(Data for processing)
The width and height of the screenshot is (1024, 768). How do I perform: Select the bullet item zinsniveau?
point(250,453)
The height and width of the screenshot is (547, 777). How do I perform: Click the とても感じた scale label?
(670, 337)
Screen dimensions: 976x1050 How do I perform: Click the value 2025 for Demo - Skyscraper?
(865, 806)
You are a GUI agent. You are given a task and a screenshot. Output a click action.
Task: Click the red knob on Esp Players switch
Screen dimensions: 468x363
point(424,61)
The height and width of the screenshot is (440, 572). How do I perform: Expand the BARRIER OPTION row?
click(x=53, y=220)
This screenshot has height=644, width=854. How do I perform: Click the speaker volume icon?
(End Data for processing)
(Data for processing)
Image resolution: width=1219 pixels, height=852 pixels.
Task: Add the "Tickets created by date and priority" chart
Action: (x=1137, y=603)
(End Data for processing)
■ Your task:
Output the material above exactly, but only from the line that carries "Screen dimensions: 468x363" through the line that carries "This screenshot has".

■ Exercise result:
Screen dimensions: 468x363
point(424,61)
The height and width of the screenshot is (440, 572). How do I perform: Expand the BARRIER OPTION row?
click(x=53, y=220)
This screenshot has height=644, width=854. How do I perform: Click the speaker volume icon?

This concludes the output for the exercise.